From restaurants to online stores, ‘farm-to-table’ has become a social movement. The world has taken to it mainly for concerns over food provenance, the distance food travels to kitchen, and producers’ benefit.

It is said that American pioneer Alice Waters started a food revolution in 1971 with the opening of her restaurant, Chez Panisse, in Berkeley, California.

She championed the serving of local in-season ingredients grown by local producers.

Farm-to-table restaurants grow their produce in their own farms. Most acquire them directly from local farmers. This helps in boosting the local economy and reduce carbon footprint.

Sourcing produce directly from farmers eliminates involvement of middlemen and reduces transport time. Most of all, nutrition is kept as intact as possible.

In India, the farm-to-table movement is set to revolutionize the restaurant business, claim reports.

Last year, Femina magazine named four restaurants which have started the initiative in India. In its article, The Table, Yogisattva, and Masque from Mumbai and Go Native of Bengaluru found mention.

According to a report in Ecoideaz, Delhi too has many food businesses that practice farm-to-table food preparation. “Caara Café is a good example since its creators believe that food should be “brought back to its origins”. The café is interested in making fast food healthy, giving Indians an opportunity to grab a quick bite and still enjoy delicious, locally-grown fruits and veggies,” said the report.

A similar transformation is taking place in China with the rise of online grocery shopping as the farm is being brought closer to the table.

The pandemic provided the catalyst for the change in consumer behaviour.

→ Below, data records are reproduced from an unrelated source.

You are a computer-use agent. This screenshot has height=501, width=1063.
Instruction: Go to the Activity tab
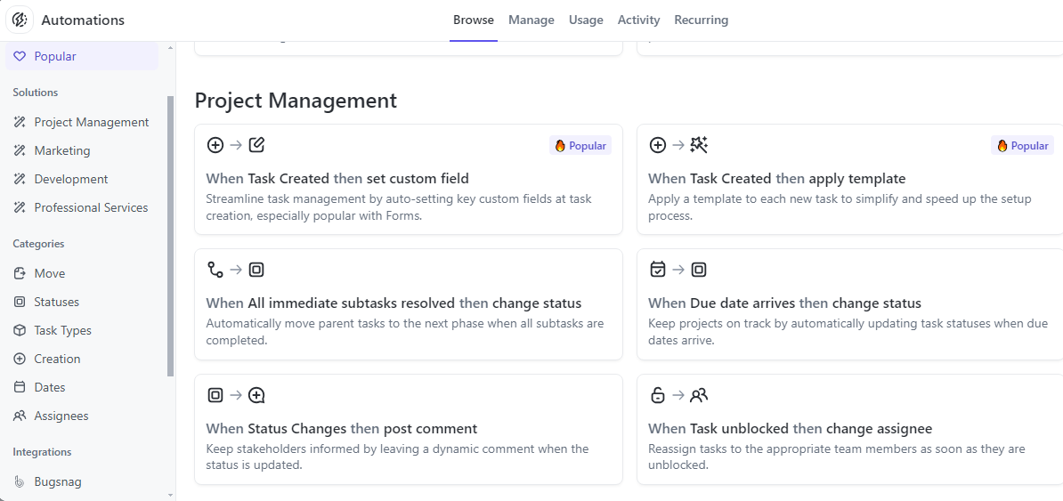pos(638,20)
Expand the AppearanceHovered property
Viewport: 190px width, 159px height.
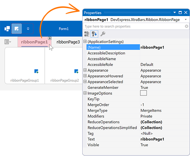point(85,76)
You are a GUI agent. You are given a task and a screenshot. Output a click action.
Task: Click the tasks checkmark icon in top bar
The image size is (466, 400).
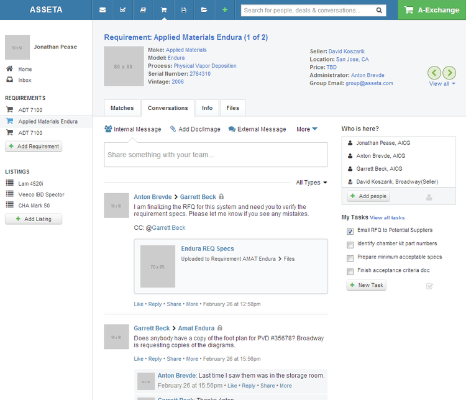(x=123, y=10)
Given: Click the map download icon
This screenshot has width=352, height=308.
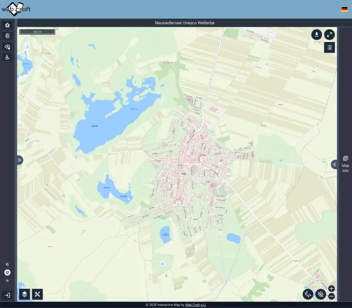Looking at the screenshot, I should [316, 35].
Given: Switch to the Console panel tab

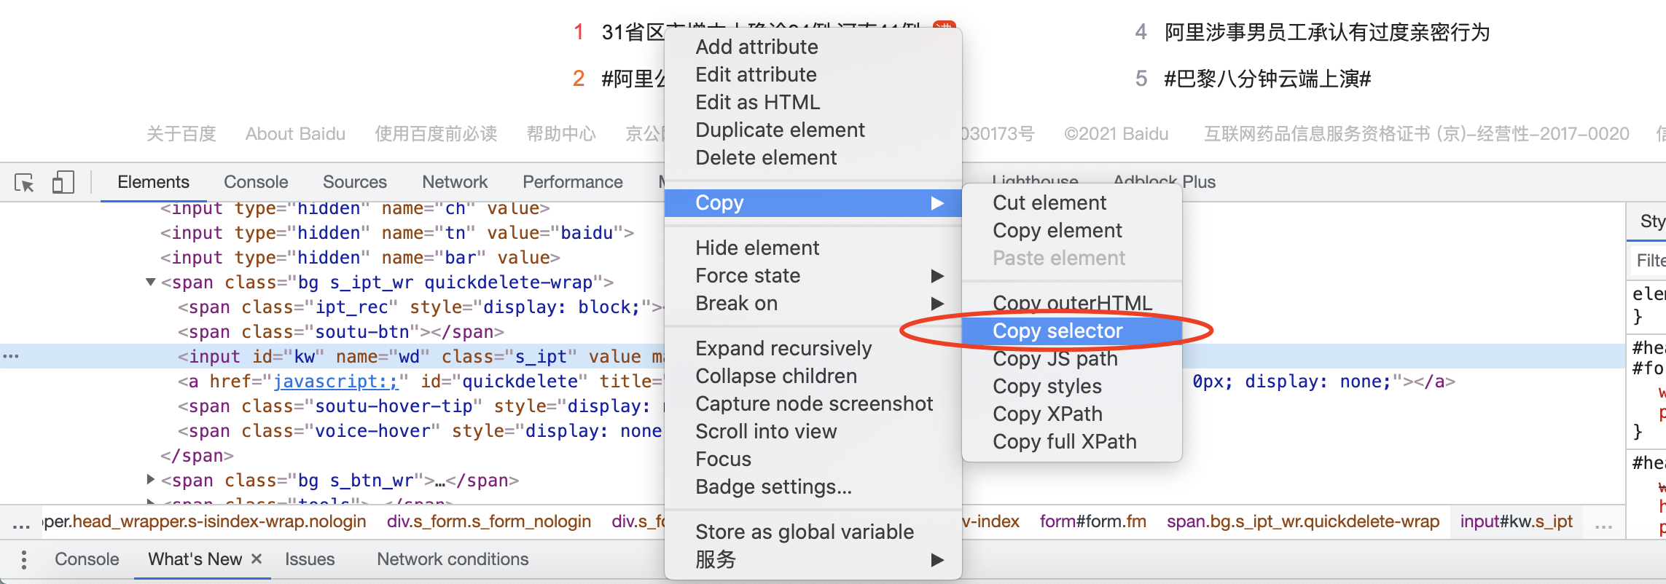Looking at the screenshot, I should point(256,182).
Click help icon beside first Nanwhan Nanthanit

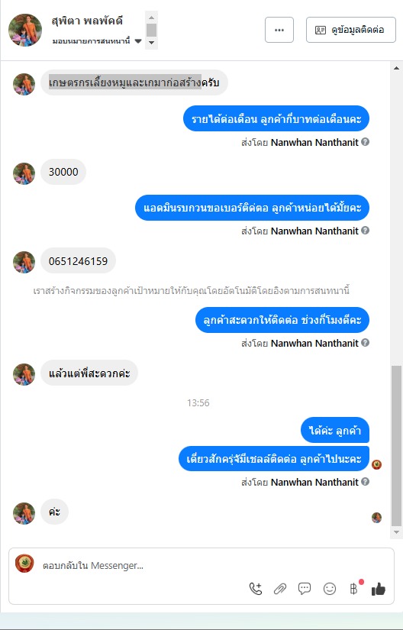[365, 141]
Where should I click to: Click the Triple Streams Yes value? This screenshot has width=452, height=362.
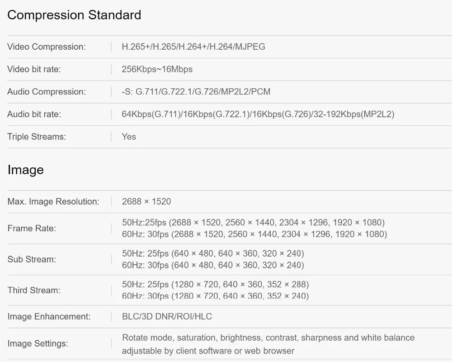[129, 137]
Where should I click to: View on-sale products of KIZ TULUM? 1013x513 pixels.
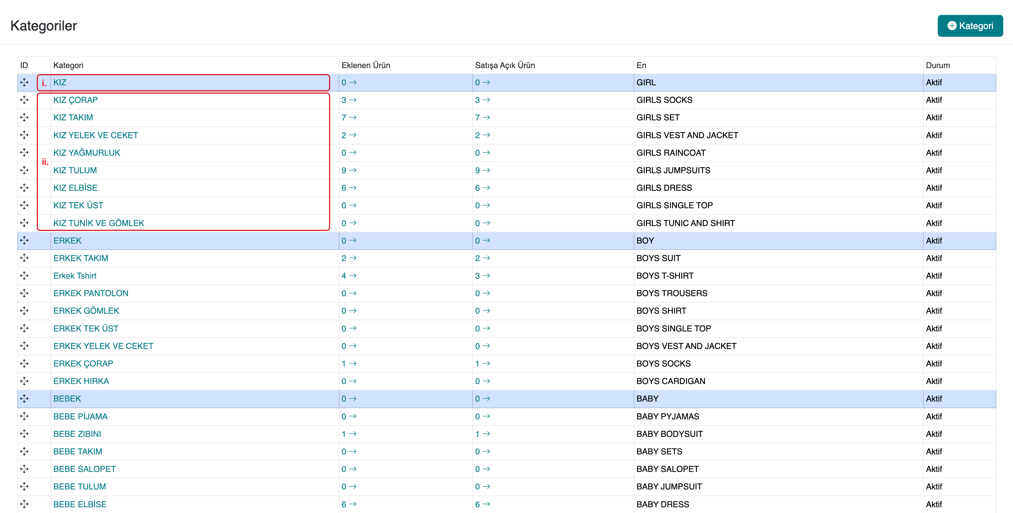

While most consumers in China went online to buy their fresh produce out of necessity, many do it for the convenience and price. This has created an online grocery market that some analysts predict will be worth more than $120 billion by 2023.

Among the leading grocers serving this change in consumer behaviour is Pinduoduo, which operates China’s largest agricultural platform. It introduced Duo Duo Grocery, a next-day pick-up service in August 2020 in response to the pandemic, leveraging on the platform’s connection with 12 million farmers and 731 million consumer-base.

Consumers who use Duo Duo Grocery can place their orders through the main Pinduoduo smartphone app before 11 pm and pick up their order at a nearby collection point after 4pm the next day.

The consumers choose from a curated selection of produce from local farms. The orders are consolidated each night, and the freshly harvested produce are sent from farms to sorting stations, where the individual orders are packed and transported to the respective collection points.

The self-collection model also helps reduce the cost of logistics, as the “last mile” delivery to doorstep can account for 30% of the total delivery cost. This helps keeps prices low and affordable.